> **Required action**
In the entries, find all lines that hold the word "will" and copy them.

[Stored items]
[Start of Attachment]

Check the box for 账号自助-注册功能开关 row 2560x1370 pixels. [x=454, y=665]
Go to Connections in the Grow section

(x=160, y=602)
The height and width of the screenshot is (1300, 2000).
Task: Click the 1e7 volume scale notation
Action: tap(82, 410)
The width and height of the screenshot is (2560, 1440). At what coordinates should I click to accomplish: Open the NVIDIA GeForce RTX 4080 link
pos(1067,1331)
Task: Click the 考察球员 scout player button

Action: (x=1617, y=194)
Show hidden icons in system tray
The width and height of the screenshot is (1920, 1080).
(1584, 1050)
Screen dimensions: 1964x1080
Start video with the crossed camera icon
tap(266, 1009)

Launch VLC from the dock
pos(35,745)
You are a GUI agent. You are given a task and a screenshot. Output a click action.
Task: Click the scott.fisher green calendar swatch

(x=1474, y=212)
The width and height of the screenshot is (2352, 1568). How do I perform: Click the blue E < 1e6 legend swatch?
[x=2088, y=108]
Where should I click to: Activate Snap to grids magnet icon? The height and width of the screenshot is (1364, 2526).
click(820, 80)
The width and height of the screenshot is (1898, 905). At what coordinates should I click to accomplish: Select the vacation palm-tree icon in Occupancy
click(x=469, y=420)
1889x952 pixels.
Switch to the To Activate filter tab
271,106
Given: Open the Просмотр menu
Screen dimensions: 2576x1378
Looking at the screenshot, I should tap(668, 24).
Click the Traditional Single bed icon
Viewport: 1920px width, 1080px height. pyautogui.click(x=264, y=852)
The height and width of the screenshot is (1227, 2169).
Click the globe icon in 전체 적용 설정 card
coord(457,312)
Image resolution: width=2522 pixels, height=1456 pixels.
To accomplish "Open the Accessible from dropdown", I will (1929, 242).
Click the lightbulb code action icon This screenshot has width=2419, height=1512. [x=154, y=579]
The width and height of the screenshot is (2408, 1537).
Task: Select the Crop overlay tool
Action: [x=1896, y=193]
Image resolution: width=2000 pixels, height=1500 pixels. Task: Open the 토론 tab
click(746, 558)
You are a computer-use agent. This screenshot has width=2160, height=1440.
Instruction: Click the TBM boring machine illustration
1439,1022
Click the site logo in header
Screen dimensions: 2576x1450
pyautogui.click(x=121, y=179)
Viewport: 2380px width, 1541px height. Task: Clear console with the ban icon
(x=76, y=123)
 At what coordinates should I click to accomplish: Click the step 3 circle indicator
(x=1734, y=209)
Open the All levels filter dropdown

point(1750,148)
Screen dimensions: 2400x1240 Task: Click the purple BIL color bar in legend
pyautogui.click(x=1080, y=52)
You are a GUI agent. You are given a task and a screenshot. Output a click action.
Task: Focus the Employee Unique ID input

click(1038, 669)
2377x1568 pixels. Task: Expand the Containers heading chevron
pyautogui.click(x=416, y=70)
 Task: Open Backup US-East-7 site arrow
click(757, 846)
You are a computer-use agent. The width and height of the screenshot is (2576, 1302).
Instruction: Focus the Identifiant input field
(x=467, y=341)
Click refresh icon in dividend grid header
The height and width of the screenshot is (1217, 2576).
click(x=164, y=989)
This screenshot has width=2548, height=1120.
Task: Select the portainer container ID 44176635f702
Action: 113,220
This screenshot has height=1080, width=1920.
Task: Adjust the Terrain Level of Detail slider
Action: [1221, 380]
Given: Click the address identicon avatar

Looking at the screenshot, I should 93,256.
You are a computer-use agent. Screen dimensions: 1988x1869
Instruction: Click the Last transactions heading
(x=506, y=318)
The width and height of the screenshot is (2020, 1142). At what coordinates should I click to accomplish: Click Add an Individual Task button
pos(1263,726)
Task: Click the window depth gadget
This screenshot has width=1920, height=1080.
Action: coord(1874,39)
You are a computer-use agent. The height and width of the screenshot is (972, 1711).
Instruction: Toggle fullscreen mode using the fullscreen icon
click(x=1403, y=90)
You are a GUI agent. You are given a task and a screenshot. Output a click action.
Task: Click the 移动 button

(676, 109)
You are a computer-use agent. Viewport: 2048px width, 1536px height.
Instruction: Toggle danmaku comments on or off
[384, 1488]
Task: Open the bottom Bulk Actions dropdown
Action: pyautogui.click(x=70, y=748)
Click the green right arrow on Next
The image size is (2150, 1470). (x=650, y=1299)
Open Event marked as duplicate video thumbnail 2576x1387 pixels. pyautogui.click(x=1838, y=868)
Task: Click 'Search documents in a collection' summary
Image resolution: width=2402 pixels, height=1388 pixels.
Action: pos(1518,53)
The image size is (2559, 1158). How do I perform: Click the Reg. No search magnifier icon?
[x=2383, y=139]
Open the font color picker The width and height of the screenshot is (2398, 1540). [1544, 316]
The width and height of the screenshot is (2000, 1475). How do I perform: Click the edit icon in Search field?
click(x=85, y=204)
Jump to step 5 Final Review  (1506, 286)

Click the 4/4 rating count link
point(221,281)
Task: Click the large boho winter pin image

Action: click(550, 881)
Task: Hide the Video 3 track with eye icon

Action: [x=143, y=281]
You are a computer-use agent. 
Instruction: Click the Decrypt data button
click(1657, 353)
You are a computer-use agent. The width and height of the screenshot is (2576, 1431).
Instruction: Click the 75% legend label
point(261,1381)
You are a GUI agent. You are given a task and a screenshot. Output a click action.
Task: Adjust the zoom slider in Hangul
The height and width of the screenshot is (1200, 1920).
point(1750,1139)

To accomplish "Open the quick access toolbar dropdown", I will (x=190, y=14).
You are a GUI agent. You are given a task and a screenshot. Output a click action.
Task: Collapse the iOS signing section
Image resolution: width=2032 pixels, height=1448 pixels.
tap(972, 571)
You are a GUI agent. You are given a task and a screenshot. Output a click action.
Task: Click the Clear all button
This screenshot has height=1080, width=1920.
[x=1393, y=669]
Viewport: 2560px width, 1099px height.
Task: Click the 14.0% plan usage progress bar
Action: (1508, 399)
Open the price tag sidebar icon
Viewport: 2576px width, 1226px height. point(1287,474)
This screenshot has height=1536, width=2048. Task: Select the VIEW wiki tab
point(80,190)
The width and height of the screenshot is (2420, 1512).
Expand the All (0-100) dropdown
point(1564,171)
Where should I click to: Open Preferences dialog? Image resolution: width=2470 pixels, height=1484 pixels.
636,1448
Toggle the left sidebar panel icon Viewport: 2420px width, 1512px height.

[End of Attachment]

> **Answer section**
To accomplish "Open the Accessible from dropdown", I will (1929, 242).
To accomplish "Open the quick access toolbar dropdown", I will (x=190, y=14).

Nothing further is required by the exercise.